A poll of Japanese processed seafood producers affected by the March 2011 earthquake and tsunami showed Friday that only 40 percent have seen sales recover to 80 percent or more of pre-disaster levels.
Concern over the effects of the nuclear accident triggered by the disaster, labor shortages and cost increases amid the weaker yen are impeding the recovery of the eastern Japan region's mainstay industry, according to the poll conducted by the Fisheries Agency.
The agency conducted the poll between November and January in five prefectures hit hard by the disaster, receiving responses from 314, or 34 percent, of firms covered by the poll.
Seafood firms that had seen sales recover to 80 percent or higher accounted for 90 percent of the total respondents in Aomori, 58 percent in Iwate, 40 percent in Miyagi, 39 percent in Ibaraki and 21 percent in Fukushima, which hosts the disaster-hit nuclear plant.
Compared with a separate survey conducted between February and March last year in the hardest-hit prefectures of Iwate, Miyagi and Fukushima, the proportion of seafood processing firms showing sales recoveries of 80 percent or higher still increased in those prefectures.

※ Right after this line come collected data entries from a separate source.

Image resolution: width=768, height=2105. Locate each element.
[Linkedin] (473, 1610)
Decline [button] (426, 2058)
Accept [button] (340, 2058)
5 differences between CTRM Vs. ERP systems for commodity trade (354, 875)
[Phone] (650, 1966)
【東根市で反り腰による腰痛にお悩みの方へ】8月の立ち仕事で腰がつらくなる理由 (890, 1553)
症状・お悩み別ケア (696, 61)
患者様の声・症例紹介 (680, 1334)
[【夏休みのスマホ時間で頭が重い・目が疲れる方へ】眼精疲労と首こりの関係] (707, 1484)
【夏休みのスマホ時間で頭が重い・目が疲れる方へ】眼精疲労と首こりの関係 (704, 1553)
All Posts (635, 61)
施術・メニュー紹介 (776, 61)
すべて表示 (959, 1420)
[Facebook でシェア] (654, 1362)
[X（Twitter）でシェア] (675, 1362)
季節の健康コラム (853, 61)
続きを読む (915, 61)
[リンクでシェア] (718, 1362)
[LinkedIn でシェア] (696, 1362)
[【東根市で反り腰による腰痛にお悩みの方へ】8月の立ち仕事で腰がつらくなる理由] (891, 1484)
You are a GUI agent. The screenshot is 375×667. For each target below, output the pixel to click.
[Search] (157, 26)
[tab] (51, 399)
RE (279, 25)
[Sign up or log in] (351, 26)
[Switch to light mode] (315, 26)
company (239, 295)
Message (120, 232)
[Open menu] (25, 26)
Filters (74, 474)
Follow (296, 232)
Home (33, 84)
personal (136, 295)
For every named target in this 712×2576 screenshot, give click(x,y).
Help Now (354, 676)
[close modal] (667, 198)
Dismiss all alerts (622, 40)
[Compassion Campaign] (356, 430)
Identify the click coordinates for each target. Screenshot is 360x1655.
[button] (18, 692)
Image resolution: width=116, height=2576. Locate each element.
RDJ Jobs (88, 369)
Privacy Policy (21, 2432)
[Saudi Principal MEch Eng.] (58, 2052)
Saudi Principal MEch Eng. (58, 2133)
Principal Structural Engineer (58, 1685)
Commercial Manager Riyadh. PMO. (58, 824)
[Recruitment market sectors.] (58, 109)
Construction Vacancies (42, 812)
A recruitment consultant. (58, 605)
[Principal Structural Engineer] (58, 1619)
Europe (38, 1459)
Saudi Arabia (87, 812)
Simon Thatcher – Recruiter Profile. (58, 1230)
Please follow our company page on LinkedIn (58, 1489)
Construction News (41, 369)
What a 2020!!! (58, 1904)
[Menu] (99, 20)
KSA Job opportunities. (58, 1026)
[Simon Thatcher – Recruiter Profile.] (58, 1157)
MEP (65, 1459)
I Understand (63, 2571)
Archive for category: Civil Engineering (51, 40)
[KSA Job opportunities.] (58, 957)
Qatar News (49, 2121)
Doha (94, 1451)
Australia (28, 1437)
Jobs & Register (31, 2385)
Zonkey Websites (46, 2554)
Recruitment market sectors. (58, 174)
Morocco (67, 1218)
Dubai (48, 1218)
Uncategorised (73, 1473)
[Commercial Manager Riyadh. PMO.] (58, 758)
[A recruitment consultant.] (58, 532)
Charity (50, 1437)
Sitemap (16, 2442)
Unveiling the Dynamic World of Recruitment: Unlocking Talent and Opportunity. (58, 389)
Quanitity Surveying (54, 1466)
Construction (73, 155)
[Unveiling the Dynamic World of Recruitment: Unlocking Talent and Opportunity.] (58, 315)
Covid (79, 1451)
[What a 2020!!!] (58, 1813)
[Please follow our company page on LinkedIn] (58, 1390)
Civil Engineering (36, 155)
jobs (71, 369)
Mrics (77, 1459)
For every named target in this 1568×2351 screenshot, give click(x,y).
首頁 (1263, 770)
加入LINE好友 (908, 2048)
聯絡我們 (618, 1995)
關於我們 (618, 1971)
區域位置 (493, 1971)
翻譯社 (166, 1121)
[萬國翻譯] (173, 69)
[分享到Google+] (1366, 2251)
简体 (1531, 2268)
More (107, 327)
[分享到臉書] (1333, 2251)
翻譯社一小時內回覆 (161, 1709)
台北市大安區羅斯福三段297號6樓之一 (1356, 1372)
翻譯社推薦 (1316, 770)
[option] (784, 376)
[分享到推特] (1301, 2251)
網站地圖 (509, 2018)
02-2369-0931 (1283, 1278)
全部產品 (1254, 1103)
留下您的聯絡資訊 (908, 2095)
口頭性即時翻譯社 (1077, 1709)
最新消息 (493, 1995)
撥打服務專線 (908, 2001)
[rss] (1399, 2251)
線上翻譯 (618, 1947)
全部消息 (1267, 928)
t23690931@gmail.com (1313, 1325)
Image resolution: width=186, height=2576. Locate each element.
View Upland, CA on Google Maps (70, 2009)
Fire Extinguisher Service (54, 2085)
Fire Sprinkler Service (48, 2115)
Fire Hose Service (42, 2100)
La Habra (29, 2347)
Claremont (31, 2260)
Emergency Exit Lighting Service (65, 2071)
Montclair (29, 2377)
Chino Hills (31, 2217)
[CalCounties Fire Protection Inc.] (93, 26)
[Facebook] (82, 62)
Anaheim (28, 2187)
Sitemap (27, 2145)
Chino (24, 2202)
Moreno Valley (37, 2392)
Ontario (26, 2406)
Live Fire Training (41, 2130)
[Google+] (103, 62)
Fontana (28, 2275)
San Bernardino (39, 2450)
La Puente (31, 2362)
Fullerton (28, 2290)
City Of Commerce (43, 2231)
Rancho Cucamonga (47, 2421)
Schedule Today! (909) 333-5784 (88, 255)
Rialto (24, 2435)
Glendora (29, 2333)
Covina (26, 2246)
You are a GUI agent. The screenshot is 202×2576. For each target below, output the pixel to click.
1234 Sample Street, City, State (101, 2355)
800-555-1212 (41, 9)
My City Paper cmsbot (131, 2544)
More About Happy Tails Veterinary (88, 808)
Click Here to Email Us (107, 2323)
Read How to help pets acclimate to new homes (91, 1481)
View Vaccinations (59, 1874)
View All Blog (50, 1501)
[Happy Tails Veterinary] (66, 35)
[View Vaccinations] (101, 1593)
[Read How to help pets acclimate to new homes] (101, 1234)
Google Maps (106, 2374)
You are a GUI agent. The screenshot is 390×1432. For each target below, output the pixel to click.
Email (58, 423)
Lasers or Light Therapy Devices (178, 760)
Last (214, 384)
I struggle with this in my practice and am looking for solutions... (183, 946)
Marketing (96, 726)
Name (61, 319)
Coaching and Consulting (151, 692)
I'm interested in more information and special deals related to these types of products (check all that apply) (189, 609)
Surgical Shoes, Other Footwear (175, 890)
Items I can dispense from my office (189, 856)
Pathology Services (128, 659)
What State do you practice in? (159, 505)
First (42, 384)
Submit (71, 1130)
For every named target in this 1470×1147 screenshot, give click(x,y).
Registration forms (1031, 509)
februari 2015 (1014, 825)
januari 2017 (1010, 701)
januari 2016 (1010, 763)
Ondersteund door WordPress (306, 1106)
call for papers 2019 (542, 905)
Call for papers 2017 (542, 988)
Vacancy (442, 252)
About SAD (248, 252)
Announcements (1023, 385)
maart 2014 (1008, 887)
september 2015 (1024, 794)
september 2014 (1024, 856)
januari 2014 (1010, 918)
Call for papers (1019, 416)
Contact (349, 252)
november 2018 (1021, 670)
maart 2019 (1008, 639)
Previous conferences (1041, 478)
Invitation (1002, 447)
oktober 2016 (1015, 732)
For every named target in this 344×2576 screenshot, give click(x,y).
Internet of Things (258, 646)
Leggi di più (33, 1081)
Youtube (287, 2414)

Larger companies tended to see faster recoveries than smaller ones. In the latest five-prefecture poll, respondents that had seen sales recover to 80 percent or higher accounted for 61 percent of firms capitalized at 50 million yen or more, much higher than 25 percent among companies with capital of 10 million yen or less.
Among problems faced by the companies, 31 percent of the respondents, accounting for the largest proportion, cited difficulties in securing sales channels and food safety concerns associated with the nuclear accident, followed by 25 percent reporting labor shortages.